That the large media group in Kerala, Malayala Manorama, was forced to withdraw copies of its 125-year-old literary magazine, Bhashaposhini, from newsstands and issue an apology over a couple of art works following outrage by community groups points to the precarious state of public expression in the state. Some Christian groups reportedly protested the use of a painting that drew inspiration from Da Vinci’s iconic Last Supper to illustrate a play that Bhashaposhini ran in its December issue. The play discussed the last days of Mata Hari, a dancer who was sentenced to death for spying during World War I, and the painting depicted her, bare-breasted, surrounded by nuns. Protestors reportedly felt the painting insulted the spirit of Christ’s last supper. Yet another group, a political newbie that claims to represent Hindu interests, found its cause in the cover visual, which was the photograph of a 11-year-old sculpture. Riyas Komu’s work in bronze was an unusual profile of Sree Narayana Guru, a major enlightenment figure. The political outfit, which draws support from the Ezhava community, felt the sculpture denigrated Guru, who, it claimed, is revered as god.
The outrage is misplaced and based on a misunderstanding of what art is supposed to convey. It reveals the tendency of even marginal bodies to assume ownership over community beliefs, customs, and representations. Tom Vattakkuzhy, who did the Mata Hari painting, and Komu were interpreting iconic images in a personal language. Vattakuzhy’s painting could be deemed radical, and hence, as good art is meant to, subversive — he was referring to the episode where the dancer-courtesan, the night before her execution, tells her guardians in a nunnery that her last wish was to dance. If such art is deemed disrespectful, a large corpus of Renaissance art will need to be censored. Komu’s bronze bust reveals the Guru as a tortured soul, a saint who had experienced the caste discrimination that prevailed in his time. It is disturbing that the self-appointed custodians of religious and community, though incapable of grasping the nuances in artistic expressions, now insist for art works to be subjected to their approval.

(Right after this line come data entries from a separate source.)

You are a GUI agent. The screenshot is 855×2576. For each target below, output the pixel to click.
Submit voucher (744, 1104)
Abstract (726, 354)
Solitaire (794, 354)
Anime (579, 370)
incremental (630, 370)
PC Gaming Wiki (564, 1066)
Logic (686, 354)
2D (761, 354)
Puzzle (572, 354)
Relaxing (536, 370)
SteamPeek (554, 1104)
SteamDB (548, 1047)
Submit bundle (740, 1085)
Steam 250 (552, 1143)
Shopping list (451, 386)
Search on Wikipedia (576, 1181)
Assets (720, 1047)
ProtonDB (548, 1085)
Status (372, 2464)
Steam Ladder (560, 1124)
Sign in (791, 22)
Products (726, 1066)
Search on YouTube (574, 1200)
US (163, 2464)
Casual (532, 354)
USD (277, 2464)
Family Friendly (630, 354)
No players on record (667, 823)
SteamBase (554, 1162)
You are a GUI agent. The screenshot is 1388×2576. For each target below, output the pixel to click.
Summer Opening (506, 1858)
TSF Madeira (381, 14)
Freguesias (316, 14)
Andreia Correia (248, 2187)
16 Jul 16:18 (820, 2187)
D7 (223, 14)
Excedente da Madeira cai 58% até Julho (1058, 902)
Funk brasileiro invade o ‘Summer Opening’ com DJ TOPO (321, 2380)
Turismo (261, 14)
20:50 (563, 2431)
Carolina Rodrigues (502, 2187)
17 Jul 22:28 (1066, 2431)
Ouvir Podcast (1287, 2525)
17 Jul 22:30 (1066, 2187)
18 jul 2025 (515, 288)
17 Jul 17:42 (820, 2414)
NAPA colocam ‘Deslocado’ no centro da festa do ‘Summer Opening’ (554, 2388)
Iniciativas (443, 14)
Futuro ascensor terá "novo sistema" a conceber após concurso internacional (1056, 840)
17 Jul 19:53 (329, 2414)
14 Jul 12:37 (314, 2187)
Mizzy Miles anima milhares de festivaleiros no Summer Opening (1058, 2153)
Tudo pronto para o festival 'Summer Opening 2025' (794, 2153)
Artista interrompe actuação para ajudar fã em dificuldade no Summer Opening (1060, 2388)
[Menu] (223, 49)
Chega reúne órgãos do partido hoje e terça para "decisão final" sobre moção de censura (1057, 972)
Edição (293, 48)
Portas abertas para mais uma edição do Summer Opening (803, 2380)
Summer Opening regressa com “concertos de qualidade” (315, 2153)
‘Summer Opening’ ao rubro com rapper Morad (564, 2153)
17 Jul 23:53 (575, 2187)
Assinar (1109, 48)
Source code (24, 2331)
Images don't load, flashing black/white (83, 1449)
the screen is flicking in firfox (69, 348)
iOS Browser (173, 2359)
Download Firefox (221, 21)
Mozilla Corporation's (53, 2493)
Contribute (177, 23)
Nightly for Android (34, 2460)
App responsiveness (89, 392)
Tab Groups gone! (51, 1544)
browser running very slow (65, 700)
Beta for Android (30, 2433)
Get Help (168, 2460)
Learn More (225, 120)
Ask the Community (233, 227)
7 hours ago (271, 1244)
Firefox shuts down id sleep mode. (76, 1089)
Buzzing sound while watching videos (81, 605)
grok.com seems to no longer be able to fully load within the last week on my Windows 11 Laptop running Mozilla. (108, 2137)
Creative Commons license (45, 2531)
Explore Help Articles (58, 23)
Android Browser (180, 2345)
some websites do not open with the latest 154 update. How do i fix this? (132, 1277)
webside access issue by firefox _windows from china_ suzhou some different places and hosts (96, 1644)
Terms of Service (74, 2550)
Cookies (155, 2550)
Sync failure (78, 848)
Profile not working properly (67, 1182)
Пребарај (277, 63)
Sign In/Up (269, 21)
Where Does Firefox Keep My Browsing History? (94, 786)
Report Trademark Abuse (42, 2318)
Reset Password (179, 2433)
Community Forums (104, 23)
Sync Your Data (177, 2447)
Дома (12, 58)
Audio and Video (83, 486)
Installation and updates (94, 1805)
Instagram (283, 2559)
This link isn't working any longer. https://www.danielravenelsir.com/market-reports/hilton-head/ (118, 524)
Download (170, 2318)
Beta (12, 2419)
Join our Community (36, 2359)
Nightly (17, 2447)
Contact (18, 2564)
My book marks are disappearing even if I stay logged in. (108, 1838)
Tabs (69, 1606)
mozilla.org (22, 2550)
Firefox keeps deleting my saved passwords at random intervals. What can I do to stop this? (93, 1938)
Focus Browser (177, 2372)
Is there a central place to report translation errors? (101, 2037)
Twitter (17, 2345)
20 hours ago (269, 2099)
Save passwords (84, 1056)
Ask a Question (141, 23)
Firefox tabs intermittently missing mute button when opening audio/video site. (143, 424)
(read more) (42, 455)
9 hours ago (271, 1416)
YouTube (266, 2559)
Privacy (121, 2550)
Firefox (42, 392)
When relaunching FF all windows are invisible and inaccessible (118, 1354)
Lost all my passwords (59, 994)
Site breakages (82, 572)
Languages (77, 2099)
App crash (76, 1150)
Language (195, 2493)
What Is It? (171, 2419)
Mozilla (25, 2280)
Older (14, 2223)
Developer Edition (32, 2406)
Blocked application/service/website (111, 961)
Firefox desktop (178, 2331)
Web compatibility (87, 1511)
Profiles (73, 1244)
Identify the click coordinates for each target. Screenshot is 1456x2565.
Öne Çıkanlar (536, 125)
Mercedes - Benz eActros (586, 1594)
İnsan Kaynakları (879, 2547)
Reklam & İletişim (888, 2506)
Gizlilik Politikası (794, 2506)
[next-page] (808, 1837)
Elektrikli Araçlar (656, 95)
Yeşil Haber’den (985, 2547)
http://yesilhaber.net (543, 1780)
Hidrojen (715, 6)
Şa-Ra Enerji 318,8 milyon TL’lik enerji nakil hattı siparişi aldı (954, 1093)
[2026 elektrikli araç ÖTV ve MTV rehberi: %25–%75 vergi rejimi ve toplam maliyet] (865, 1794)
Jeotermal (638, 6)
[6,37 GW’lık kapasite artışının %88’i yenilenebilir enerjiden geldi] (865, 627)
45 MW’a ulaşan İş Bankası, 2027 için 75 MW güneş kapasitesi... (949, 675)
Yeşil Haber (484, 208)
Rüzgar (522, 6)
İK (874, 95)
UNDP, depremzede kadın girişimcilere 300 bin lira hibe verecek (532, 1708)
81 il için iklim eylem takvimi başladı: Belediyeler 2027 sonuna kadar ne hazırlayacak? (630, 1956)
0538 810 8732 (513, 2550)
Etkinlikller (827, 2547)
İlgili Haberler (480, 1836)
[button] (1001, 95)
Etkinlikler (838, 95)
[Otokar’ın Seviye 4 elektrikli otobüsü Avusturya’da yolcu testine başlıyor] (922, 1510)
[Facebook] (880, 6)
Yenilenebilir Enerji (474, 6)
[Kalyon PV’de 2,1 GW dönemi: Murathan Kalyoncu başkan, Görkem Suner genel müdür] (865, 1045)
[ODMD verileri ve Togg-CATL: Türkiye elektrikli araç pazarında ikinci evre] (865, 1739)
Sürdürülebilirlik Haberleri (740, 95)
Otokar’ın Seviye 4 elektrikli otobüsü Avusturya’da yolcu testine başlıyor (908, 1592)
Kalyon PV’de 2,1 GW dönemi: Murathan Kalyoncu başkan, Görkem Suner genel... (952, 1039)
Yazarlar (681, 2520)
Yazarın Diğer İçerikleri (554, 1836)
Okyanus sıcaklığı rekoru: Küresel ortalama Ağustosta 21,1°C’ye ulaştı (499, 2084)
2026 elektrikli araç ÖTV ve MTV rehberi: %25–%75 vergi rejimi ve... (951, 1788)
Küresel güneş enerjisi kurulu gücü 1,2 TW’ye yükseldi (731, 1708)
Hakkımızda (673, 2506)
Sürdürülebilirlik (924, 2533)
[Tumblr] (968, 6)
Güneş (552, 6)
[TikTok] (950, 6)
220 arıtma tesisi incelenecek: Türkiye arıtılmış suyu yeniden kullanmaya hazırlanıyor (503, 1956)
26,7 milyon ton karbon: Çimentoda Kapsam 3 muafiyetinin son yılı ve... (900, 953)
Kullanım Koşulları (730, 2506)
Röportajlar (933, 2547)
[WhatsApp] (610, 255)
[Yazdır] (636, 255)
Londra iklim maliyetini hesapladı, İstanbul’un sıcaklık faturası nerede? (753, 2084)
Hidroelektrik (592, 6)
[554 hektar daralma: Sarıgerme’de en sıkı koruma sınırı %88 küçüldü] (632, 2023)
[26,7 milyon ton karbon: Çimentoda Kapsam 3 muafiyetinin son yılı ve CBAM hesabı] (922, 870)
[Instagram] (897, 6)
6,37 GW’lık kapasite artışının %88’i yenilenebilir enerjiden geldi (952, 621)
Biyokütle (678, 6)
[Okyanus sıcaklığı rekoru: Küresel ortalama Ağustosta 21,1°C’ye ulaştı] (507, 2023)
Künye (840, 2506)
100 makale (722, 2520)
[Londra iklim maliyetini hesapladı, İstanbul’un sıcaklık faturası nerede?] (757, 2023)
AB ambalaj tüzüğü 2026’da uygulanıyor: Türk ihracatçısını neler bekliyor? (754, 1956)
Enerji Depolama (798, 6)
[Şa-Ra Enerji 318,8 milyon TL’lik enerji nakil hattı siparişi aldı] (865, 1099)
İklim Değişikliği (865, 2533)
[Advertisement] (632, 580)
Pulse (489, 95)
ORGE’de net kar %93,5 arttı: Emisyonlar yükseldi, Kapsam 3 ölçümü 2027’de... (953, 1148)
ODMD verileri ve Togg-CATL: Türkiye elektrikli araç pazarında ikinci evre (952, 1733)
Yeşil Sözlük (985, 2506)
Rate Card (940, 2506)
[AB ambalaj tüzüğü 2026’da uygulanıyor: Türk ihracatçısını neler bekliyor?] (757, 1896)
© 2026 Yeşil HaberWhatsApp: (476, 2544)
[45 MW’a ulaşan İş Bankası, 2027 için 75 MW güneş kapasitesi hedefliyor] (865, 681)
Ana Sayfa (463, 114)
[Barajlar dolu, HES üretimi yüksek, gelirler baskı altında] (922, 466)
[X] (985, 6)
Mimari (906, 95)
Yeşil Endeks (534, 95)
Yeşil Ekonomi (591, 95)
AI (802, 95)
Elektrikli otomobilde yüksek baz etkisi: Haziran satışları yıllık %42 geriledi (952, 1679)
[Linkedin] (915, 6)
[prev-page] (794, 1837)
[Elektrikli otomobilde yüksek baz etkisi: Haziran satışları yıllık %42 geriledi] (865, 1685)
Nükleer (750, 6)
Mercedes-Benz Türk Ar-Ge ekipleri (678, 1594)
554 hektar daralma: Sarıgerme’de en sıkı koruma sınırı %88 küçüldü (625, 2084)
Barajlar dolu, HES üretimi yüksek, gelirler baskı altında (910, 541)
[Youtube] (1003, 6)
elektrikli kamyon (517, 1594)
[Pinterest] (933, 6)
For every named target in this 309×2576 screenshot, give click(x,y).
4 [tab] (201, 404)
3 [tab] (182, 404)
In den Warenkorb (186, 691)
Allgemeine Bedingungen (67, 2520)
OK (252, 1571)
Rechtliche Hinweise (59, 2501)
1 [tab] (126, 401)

The Bhashaposhini episode has precedents in Kerala. Sectarian groups have in the past used the threat of violence to force writers and publishers to submission. Their success has emboldened more people to invoke their numerical strength and the will to violence to harass artists. The onus is on political parties and the civil society to keep such “moralists” under check and retrieve the space for artists to work without fear and inhibition.